- The Washington Times - Wednesday, May 8, 2019

Chinese officials said Wednesday they are prepared to retaliate if President Trump carries out his threat to increase tariffs on $200 billion worth of Beijing’s exports to the U.S.

Mr. Trump plans to boost the tariffs from 10% to 25% Friday, claiming that Beijing is reneging on earlier negotiations.

China’s commerce ministry said it will respond in kind, raising tensions ahead of trade talks on Thursday and Friday in Washington between Chinese Vice Premier Liu He and U.S. negotiators.

“The escalation of trade friction is not in the interests of the people of the two countries and the people of the world,” the ministry said on its web page. “The Chinese side deeply regrets that if the U.S. tariff measures are implemented, China will have to take necessary countermeasures.”

Negotiators from the Trump administration and China have been working for months to strike a trade deal that addresses a host of issues, including complaints that China gains an advantage over the U.S. by stealing American technology and demanding private companies’ trade secrets.

The latest bickering is a sharp turn, however.

Mr. Trump had been saying publicly in recent weeks that he intended to host Chinese President Xi Jinping at the White House soon, suggesting a final agreement was near.

Instead, renewed tensions have rattled world financial markets, especially in China, where stocks fell more than 5% in a single day earlier this week.

Administration officials aren’t backing down, saying the U.S. won’t renegotiate commitments that were already made. They intend to increase duties on Chinese imports at 12:01 a.m. Friday.

China has chosen to retreat from specific commitments agreed to in earlier rounds,” the office of U.S. Trade Representative Robert Lighthizer said in a notice to the Federal Register. “In light of the lack of progress in discussions with China, the president has directed the trade representative to increase the rate of additional duty to 25 percent.”

Mr. Trump says the tariffs are inflicting financial pain on China, though economists say the burden largely falls on U.S. importers, who then pass the higher costs onto American consumers.

The president on Wednesday said he’s “very happy” to continue his barrage of tariffs, while throwing a political wrinkle into the squabble.

Mr.
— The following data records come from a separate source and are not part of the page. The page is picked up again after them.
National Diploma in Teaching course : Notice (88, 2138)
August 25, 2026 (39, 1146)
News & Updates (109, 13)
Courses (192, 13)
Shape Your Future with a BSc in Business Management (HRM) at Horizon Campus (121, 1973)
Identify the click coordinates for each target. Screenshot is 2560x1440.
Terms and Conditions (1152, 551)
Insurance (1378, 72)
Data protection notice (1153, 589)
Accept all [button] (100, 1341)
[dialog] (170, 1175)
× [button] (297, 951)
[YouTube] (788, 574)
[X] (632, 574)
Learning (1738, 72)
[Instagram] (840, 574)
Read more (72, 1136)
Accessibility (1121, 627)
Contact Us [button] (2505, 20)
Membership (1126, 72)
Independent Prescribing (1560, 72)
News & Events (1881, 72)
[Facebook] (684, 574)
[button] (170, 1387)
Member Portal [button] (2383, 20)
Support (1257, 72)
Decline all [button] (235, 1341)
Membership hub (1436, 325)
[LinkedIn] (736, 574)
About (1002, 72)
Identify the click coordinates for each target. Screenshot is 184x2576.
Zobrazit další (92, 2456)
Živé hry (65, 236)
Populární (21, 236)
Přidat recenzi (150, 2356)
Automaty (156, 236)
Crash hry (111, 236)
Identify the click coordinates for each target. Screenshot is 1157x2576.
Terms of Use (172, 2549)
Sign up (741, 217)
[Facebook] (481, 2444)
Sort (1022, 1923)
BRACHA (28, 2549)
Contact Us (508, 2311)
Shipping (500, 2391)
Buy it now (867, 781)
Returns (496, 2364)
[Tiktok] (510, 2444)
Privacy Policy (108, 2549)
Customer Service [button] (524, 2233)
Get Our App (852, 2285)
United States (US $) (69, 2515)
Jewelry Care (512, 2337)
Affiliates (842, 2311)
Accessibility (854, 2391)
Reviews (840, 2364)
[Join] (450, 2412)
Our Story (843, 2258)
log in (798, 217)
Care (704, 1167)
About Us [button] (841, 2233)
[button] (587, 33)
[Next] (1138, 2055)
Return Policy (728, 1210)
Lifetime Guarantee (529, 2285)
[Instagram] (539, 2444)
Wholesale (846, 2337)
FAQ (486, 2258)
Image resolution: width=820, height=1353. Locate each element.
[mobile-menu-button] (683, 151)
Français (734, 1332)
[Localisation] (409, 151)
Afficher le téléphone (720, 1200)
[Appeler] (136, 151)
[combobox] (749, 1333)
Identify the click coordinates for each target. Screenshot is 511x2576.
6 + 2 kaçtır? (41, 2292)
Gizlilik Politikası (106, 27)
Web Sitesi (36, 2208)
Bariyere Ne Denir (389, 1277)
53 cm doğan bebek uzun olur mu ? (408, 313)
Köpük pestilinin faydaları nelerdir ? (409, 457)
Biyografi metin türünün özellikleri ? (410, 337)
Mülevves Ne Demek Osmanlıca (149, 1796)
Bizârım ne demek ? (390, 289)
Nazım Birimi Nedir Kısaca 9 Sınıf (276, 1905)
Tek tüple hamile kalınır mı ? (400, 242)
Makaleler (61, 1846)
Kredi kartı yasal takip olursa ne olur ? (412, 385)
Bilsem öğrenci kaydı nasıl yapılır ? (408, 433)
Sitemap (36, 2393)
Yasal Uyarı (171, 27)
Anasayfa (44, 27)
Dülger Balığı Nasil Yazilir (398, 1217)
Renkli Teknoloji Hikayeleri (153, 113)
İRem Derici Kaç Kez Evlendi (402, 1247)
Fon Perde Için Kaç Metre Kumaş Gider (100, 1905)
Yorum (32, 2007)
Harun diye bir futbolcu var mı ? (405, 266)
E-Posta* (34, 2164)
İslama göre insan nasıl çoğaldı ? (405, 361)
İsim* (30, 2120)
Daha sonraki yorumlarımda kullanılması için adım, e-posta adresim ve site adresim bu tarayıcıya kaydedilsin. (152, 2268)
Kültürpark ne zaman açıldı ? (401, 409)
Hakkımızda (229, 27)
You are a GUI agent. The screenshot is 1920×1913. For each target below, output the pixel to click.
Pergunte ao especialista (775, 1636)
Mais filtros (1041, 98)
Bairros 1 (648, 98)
Trump asserted the Chinese were pulling back because they’d rather negotiate with “Joe Biden or one of the very weak Democrats, and thereby continue to ripoff the United States (($500 Billion a year)) for years to come.”

“Guess what, that’s not going to happen!” he wrote.

Biden campaign spokeswoman Kate Bedingfield highlighted that pain in a response to Mr. Trump’s broadside.

“Unfortunately, the only people @realdonaldtrump has gotten tough w/ so far on trade are US farmers, small business owners & consumers, who feel the brunt of his tariff war,” she wrote on Twitter.

She said Mr. Biden, the former vice president and Democratic front-runner in the 2020 primary, will “invest in our core strengths & ensure that US & our allies write rules of the road re: China.”